In Europe, Europay, MasterCard and Visa have joined forces to stem the tide of fraud and restore customer trust by implementing chip and PIN (personal identification number) solutions, whereby smart cards with SIM (subscriber identity module) technology would replace the existing magnetic strip cards and require card holders to input a PIN at the point of sale. January 2005 is the deadline for the complete implementation of chip and PIN technology within Europe and in Ireland chip and PIN credit cards are already available from Ulster Bank and MBNA.
However, in the US the credit card companies are going in a different direction, opting instead for proximity payment technology or ‘contactless’ payment, whereby the proximity of the credit card to the point-of-sale system is enough to secure a payment without allowing a store clerk any contact with the credit card. Analysts fear that this debate might result in a world where US and European credit card systems might not work together, creating a crisis for business travellers and tourists, not to mention merchants and banks.
“The high fraud rates of magnetic strip credit cards have pushed banks in this direction. However, the US and Europe are going in different directions and this could undermine universal accessibility currently enjoyed by most credit card holders,” noted Gerry Looby, chief technology officer at CardBase Technologies, at a Wireless Wednesday meeting in Dublin last week.
The good news is that there is a movement towards convergence using mobile devices that might bridge this gap – the Mobey Forum, a global, financial industry-driven forum, whose mission is to encourage the use of mobile technology in financial services. The membership encompasses leading financial institutions such as Visa and MasterCard and mobile terminal manufacturers including Ericsson and Nokia as well as other companies that want to be actively involved in creating the future of mobile financial services.
Mobile application developers, handset manufacturers and mobile networks believe that the SIM card in every mobile phone, which identifies every unique user and is capable of securely storing private information, could effectively marry seamlessly with chip and PIN technologies. This in effect means that mobile devices could be used to carry credit card payments in both chip and PIN transactions as well as for proximity payments. Already in Japan, SIM cards contained within mobile phones with infrared are being used to scan into a point-of-sale reader and a credit card slip is generated and signed.

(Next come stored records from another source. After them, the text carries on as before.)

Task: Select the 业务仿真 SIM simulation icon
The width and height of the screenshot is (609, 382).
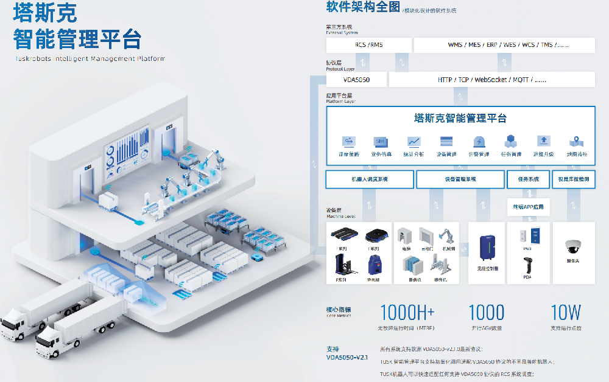Action: [381, 141]
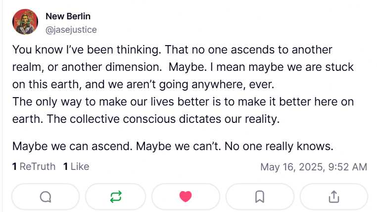Open the New Berlin profile avatar
Image resolution: width=377 pixels, height=212 pixels.
tap(26, 22)
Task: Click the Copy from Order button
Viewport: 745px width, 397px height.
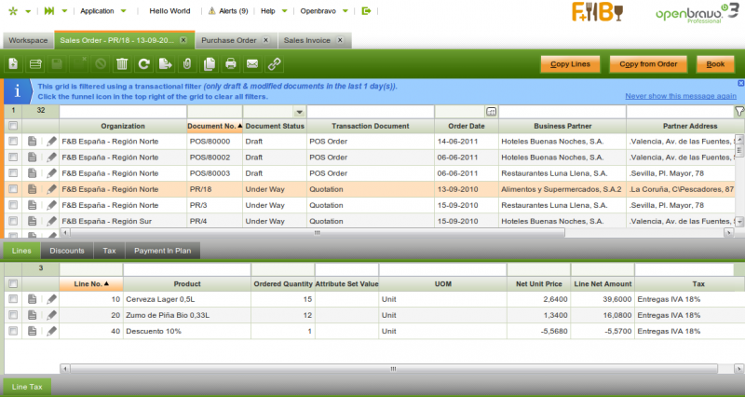Action: (x=648, y=64)
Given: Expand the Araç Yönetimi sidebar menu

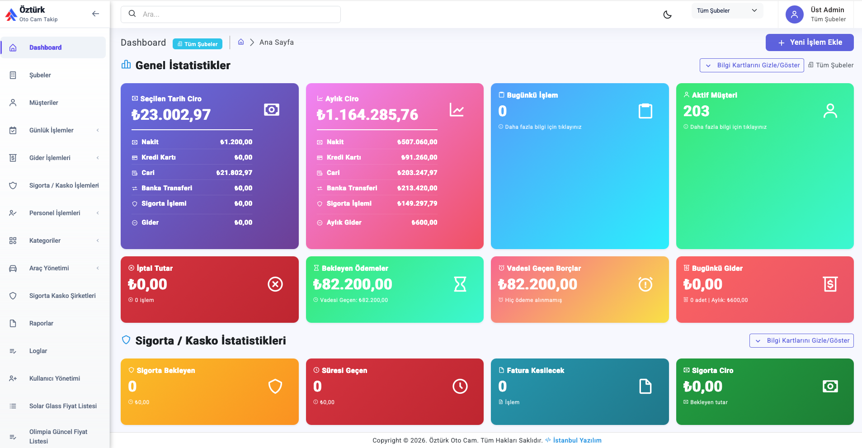Looking at the screenshot, I should [x=53, y=268].
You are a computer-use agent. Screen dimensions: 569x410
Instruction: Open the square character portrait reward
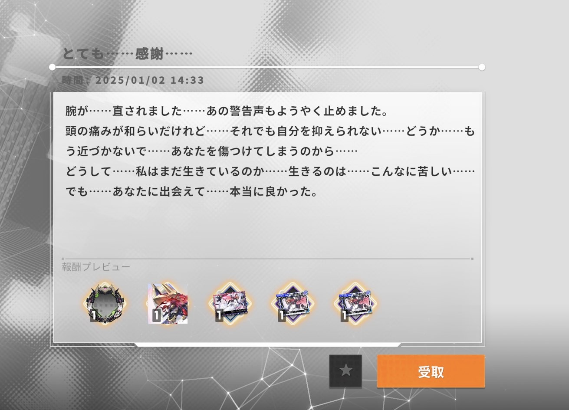168,303
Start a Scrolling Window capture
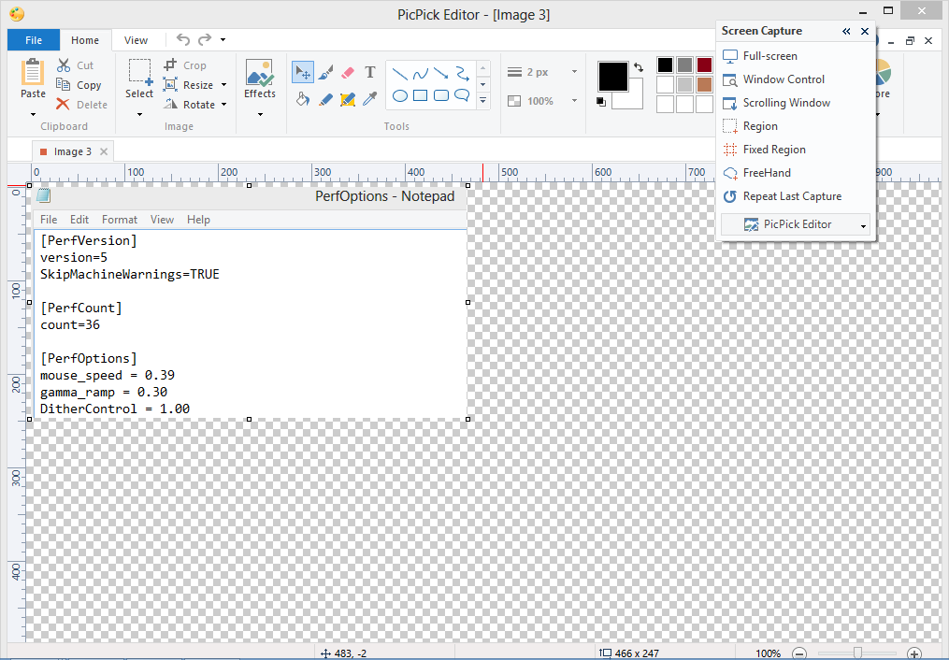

“The biggest issue is translating this into local transactions, creating a platform that merchants and customers can trust,” said Looby. “It’s basically a clash between the physical and virtual worlds.”
Explaining why mobile operators are interested in expanding the role of SIM cards, Tim Cawsey, marketing and communications manager at card manufacturer Gemplus, said that while the SIM card has been pretty much the enabler of the mobile rollout of recent years for mobile network operators, these operators are facing ARPU (average revenue per user) erosion as voice gives way to data. “They are looking to making the SIM card the enabler for the unique experience that a user gets once they put card into the phone. In that way, it will control the look and feel of the device when they switch it on.
“However,” he went on, “this has created a conflict with the handset manufacturers, particularly Nokia with 53pc of the world handset market, who want users to know their own look and feel. By making greater use of the SIM, by such things as mobile payments, operators will get better control of the customer. The only thing that stands in the way is the device manufacturers,” Cawsey explained.
Dr John Whelan of Irish mobile software firm Alatto, which develops software for mobile gambling and ringtone downloads, described the complex mobile triangle between network operators, handset makers and application developers. “In the UK, ringtones have begun to outsell the sales of CD singles, with some €365m being spent a year. To say that the SIM card within phones cannot be used as a mechanism for these kind of virtual purchases would be wrong. SIM cards are fundamental, but right now they sit between the phone owner and the mobile network operators.”
He continued: “SIM cards will prove important for eventual physical purchases using mobile phones at the point of sale and that’s why mobile operators are falling over themselves to get a piece of the action. Unfortunately, the device manufacturers, while they want to see better uses for their phones, are unwilling to allow the mobile network operator to control the user interface on their devices and this is something that may hold up the move towards credit card payments in stores over mobile devices.”